A pesquisa realizada pela DE-CIX durante o Capacity LATAM 2026 e o Fórum Interconnecting Rio indica forte confiança dos executivos de infraestrutura e conectividade na evolução do ecossistema digital brasileiro. O levantamento projeta o Brasil como principal hub digital da América Latina até 2030.

São Paulo aparece como destaque: 80% dos entrevistados atribuíram notas entre 8 e 10 à chance de a cidade integrar, ainda nesta década, o grupo dos dez maiores mercados globais de interconexão. O resultado reforça a posição da capital paulista como ponto estratégico na rede digital internacional.

Segundo Darwin da Costa, diretor regional da DE-CIX Brasil e América do Sul, o país deixou de ser apenas um mercado observado e passou a influenciar diretamente a configuração da conectividade global.

O avanço da Inteligência Artificial também direciona prioridades do setor. Para 95% dos participantes, a tecnologia estará incorporada às operações da maioria das empresas brasileiras nos próximos anos. Essa expansão depende de três pilares: maior oferta de energia, crescimento da capacidade de data centers e redes de alta performance com baixa latência.

A percepção geral é que o desenvolvimento da IA exige investimentos robustos em infraestrutura física, capaz de sustentar o aumento do processamento e do tráfego de dados.

A soberania de dados tornou-se uma prioridade estratégica para empresas brasileiras, segundo a pesquisa da DE-CIX. A interconexão local ganha relevância ao contribuir para segurança, desempenho, conformidade regulatória, gestão de riscos e maior visibilidade sobre o fluxo de informações. Nesse cenário, organizações têm adotado arquiteturas mais regionalizadas, reduzindo a dependência de rotas internacionais e aproximando o processamento dos usuários finais.

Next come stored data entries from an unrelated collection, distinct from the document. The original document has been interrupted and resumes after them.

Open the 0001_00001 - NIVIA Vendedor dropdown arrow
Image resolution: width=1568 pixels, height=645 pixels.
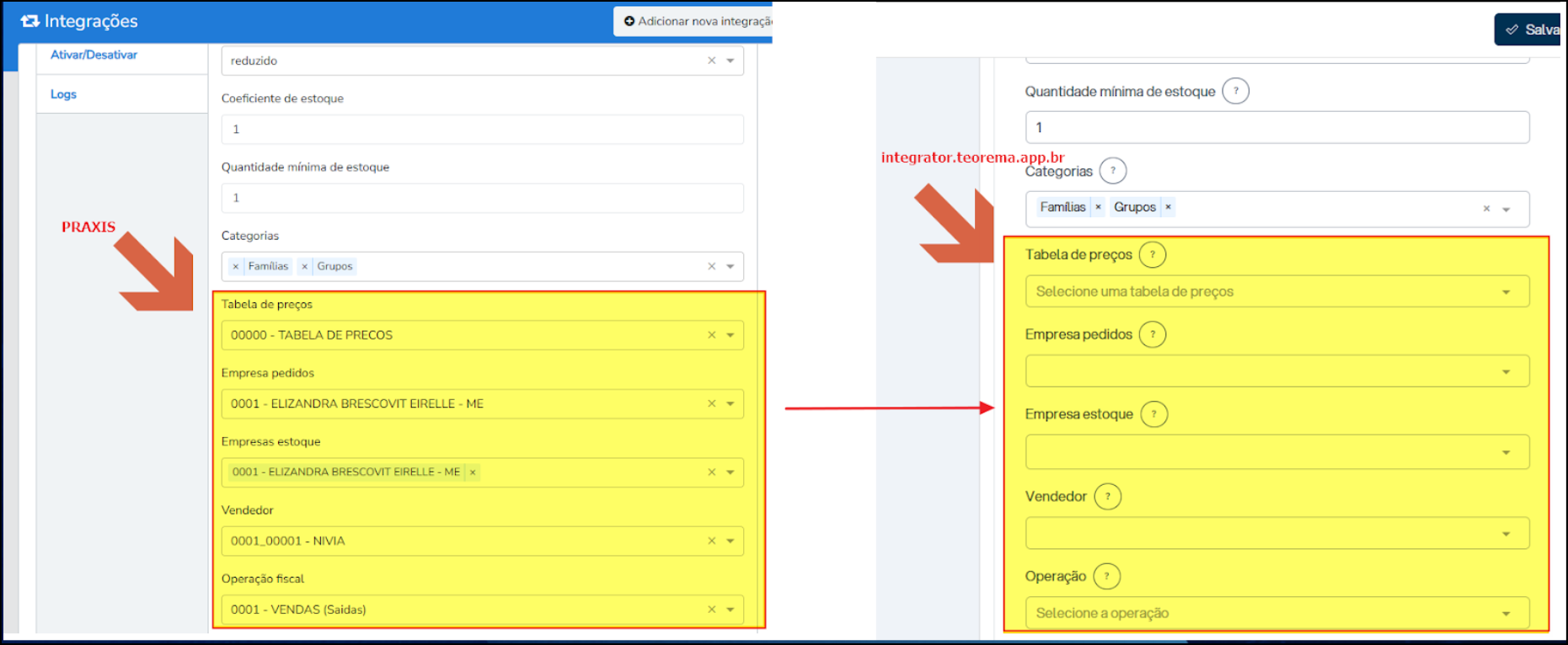730,541
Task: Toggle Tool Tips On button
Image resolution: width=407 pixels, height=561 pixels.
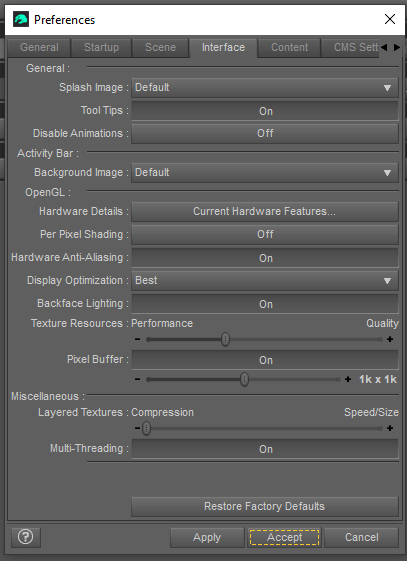Action: point(265,111)
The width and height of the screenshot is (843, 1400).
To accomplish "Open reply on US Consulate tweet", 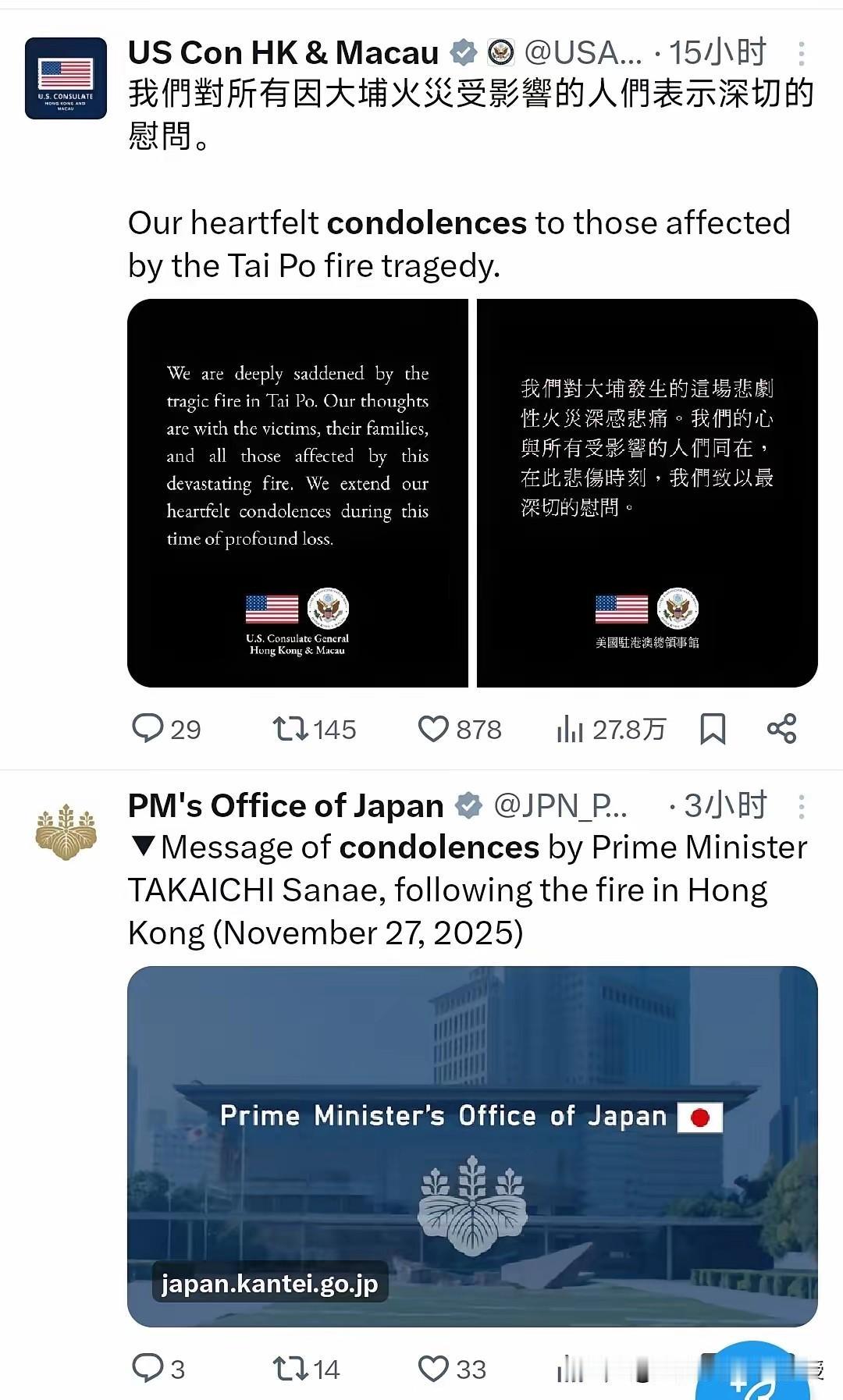I will [x=166, y=729].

O estudo também indica consenso sobre a expansão do Edge Computing no país: mais de 99% dos entrevistados acreditam que as implementações devem triplicar até 2027, impulsionadas por aplicações que exigem respostas em tempo real, como serviços financeiros e soluções baseadas em inteligência artificial.

A tendência aponta para uma mudança na avaliação da infraestrutura digital. A performance passa a ser medida principalmente pela latência e pela proximidade dos pontos de processamento, e não apenas pela capacidade instalada, estimulando a criação de ecossistemas distribuídos e altamente conectados.

Para Darwin da Costa, a busca por Edge Computing e soberania de dados reflete a maturidade do mercado, que prioriza controle, eficiência e velocidade em um ambiente de demanda crescente por baixa latência.

O estudo da DE-CIX aponta que, apesar do cenário otimista para a infraestrutura digital brasileira, a adoção de estratégias multi‑cloud ainda avança de forma gradual. Apenas cerca de 40% dos entrevistados consideram provável uma migração completa para esse modelo até 2027, indicando desafios operacionais e um processo de maturação que ocorre em ritmo mais lento.

A pesquisa também destaca o papel das fintechs na transformação dos padrões de tráfego no país. Embora o impacto dessas empresas seja amplamente reconhecido, permanece a incerteza sobre a velocidade com que essas mudanças devem se consolidar.

Os dados foram coletados durante o Capacity LATAM 2026, em São Paulo, e no Interconnecting Rio, fórum promovido pela DE-CIX no Rio de Janeiro. Enquanto o Capacity LATAM reuniu representantes do ecossistema digital latino‑americano, o evento no Rio aprofundou debates sobre interconexão, infraestrutura e os desafios para sustentar a próxima fase de crescimento digital no Brasil, reforçando a posição estratégica do país no cenário global.